5. Ventilateur à roue à aubes selon l'une des revendications 1 à 4, caractérisé en ce que les flotteurs (2, 3) sont reliés ensemble de manière assemblée de façon désolidarisable.
6. Ventilateur à roue à aubes selon la revendication 5, caractérisé en ce que les flotteurs (2, 3) sont entre eux de construction identique.
7. Ventilateur à roue à aubes selon l'une des revendications 1 à 6, caractérisé en ce que l'entraînement rotatif (9) est disposé dans un carter d'ou l'arbre de sortie de mouvement
(10) fait saillie des deux côtés, chaque fois sous forme de tubulure d'arbre (10)
montée en palier flottant.
8. Ventilateur à roue à aubes selon la revendication 7, caractérisé en ce que les aubes (22) sont montées sur une plaque support (21) siégeant chaque fois sur
l'une des extrémités d'arbre, les plaques support étant enfichées sur une partie d'accouplement
(29) non ronde, siégeant sur une extrémité d'arbre et y étant assurées contre un déplacement
dans la direction longitudinale de l'arbre (10).

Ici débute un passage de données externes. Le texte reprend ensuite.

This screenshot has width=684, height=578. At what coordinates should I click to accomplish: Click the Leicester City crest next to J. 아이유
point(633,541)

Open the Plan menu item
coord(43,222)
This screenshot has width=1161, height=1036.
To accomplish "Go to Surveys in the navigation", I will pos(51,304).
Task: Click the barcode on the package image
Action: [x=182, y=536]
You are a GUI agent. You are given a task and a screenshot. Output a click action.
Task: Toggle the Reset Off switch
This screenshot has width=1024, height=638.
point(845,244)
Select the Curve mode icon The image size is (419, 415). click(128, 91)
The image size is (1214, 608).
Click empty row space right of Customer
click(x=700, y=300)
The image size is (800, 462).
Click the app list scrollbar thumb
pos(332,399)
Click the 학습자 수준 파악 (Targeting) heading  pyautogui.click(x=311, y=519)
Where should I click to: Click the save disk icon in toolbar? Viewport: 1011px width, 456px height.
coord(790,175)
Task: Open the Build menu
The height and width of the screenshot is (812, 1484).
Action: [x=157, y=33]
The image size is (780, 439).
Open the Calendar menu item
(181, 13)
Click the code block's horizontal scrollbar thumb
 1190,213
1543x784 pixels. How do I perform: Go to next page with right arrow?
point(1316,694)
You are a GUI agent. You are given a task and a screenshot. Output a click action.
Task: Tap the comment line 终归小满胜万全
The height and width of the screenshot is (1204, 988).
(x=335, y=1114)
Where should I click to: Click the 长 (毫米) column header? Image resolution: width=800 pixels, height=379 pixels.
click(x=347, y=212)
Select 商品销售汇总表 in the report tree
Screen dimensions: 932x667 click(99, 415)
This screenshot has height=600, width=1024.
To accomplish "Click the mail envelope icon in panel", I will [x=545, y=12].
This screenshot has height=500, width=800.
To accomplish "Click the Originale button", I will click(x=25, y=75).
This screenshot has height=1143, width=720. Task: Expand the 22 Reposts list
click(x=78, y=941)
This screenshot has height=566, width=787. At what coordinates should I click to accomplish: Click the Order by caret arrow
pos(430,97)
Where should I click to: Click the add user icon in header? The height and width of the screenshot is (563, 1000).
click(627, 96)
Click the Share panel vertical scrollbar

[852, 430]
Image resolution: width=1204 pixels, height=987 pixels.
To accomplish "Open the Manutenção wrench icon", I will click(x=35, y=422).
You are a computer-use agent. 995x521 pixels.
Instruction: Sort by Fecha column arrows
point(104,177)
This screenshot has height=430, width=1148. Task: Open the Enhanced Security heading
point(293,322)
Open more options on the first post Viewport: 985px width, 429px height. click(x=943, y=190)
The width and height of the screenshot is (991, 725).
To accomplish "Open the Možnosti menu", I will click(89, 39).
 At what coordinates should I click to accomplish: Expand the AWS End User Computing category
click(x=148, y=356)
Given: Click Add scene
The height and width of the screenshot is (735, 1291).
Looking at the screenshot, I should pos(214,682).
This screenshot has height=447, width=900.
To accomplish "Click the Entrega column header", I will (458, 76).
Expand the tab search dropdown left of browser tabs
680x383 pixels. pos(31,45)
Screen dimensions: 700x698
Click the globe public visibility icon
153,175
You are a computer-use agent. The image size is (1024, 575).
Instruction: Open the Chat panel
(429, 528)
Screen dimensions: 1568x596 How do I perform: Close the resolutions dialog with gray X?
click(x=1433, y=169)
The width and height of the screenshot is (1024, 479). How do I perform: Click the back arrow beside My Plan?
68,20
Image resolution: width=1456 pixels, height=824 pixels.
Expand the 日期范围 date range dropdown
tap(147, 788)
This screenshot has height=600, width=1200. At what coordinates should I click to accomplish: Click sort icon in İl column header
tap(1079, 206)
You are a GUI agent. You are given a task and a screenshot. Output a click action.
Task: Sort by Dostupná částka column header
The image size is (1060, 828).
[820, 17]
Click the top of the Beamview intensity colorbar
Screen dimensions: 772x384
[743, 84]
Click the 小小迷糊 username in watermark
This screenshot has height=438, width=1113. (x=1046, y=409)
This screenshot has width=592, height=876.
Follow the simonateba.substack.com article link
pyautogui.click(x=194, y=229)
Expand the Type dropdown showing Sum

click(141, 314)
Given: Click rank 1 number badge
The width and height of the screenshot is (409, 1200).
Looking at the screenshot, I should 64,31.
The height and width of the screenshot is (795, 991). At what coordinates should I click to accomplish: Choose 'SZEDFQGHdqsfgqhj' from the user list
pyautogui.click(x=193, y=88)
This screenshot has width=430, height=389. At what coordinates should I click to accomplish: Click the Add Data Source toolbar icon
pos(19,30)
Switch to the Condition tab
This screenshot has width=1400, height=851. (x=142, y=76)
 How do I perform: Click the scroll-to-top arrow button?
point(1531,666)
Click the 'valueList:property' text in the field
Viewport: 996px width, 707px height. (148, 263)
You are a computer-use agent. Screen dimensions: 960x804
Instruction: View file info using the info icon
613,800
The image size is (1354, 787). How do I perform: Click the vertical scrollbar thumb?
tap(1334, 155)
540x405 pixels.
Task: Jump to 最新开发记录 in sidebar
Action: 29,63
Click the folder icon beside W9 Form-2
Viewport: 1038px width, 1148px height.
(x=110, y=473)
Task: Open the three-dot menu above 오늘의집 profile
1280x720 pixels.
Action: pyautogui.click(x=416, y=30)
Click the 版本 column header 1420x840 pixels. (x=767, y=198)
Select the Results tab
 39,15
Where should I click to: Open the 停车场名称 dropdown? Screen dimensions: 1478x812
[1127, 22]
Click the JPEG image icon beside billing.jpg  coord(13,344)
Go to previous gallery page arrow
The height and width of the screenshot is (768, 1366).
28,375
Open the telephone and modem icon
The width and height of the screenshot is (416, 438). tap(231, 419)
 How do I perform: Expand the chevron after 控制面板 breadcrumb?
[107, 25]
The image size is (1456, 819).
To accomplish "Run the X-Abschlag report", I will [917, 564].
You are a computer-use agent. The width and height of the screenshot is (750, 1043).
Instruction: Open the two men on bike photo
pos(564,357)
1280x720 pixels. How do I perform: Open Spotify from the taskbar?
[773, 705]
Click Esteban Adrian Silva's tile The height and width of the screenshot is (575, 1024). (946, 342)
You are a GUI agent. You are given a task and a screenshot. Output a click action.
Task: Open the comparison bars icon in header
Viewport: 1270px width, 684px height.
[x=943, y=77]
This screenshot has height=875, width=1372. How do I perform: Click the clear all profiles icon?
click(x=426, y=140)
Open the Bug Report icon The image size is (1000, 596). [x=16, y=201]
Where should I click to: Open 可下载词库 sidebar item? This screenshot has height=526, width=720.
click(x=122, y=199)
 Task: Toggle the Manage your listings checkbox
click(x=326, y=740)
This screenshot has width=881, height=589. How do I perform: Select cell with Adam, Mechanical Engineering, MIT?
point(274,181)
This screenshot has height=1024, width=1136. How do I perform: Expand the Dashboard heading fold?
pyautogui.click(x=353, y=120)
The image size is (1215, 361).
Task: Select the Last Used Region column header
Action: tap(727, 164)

9. Ventilateur à roue à aubes selon la revendication 8, caractérisé en ce que la partie d'accouplement (29) non ronde est un écrou (29), monté par vissage sur
un boulon fileté (28) vissé dans un trou taraudé (27) ménagé dans l'extrémité d'arbre,
boulon fileté (28) sur lequel, pour assurer la plaque support (21), un autre écrou
(32) est encore monté par vissage.
10. Ventilateur à roue à aubes selon la revendication 9, caractérisé en ce que les trous taraudés (27), les boulons filetés (28) et les écrous (29) ont, sur les
tubulures d'arbre (10) situés des deux côtés, une orientation de vis opposée, choisie
chaque fois dans le sens d'un blocage par serrage au moyen de la résistance à la rotation
opposée au sens de rotation d'entraînement.